*Task*: Check every line below for the word "Charges" and show those that hold it.

*Dataset excerpts*:
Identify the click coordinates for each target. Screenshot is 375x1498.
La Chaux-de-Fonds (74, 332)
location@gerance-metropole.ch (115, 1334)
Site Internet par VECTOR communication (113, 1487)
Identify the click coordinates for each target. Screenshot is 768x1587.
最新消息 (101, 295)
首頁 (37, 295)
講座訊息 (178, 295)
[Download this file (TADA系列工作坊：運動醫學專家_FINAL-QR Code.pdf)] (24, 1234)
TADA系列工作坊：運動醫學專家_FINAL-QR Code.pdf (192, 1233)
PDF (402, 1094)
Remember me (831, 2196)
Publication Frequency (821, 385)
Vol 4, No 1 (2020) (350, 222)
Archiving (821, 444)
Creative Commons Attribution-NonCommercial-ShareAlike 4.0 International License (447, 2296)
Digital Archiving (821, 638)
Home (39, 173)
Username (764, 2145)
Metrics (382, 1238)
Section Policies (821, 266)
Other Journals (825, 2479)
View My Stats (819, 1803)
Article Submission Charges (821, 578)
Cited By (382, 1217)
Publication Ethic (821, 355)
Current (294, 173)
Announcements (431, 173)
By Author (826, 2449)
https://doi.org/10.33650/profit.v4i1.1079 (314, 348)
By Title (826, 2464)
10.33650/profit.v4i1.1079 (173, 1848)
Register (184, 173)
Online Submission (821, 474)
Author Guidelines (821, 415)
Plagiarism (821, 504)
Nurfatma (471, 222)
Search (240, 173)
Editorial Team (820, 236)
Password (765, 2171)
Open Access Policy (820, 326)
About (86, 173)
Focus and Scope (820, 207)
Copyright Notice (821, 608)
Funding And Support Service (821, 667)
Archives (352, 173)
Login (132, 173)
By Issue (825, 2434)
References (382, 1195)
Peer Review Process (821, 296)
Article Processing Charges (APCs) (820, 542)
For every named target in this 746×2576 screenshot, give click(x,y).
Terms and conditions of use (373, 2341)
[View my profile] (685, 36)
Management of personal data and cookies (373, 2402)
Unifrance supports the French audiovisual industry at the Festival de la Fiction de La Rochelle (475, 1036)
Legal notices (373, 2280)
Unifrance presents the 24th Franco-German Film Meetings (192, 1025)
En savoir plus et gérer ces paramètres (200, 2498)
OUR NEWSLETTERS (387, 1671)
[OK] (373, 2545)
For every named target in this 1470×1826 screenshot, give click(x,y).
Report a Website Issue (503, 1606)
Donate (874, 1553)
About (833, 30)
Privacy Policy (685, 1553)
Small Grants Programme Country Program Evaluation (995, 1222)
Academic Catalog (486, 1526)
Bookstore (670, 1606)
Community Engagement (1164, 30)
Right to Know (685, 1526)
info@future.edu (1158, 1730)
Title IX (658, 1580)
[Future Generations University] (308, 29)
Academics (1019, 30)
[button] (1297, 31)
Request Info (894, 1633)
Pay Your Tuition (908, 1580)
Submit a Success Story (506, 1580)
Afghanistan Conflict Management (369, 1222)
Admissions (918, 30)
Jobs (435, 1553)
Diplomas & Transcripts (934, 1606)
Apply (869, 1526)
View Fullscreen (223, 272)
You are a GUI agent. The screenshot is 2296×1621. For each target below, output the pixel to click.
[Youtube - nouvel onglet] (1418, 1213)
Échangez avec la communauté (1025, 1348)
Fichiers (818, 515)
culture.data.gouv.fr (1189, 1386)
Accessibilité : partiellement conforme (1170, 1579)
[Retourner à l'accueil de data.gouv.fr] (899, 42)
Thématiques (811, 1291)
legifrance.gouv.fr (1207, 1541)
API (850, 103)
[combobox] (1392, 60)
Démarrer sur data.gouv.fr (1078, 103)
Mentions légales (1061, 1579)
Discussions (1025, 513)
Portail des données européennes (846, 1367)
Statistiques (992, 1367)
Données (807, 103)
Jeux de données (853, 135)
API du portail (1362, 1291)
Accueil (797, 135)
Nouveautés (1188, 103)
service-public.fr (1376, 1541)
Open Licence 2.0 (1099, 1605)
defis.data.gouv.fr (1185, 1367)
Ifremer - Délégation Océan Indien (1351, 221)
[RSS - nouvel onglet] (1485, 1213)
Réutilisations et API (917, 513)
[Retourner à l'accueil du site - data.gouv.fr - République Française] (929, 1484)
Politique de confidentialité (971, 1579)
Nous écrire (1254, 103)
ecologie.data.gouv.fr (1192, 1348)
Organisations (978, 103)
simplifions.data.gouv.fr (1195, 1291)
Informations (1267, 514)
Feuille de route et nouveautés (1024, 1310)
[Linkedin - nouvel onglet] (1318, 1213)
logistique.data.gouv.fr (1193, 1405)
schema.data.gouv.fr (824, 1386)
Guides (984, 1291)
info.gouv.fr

*Result below*:
Article Submission Charges (821, 578)
Article Processing Charges (APCs) (820, 542)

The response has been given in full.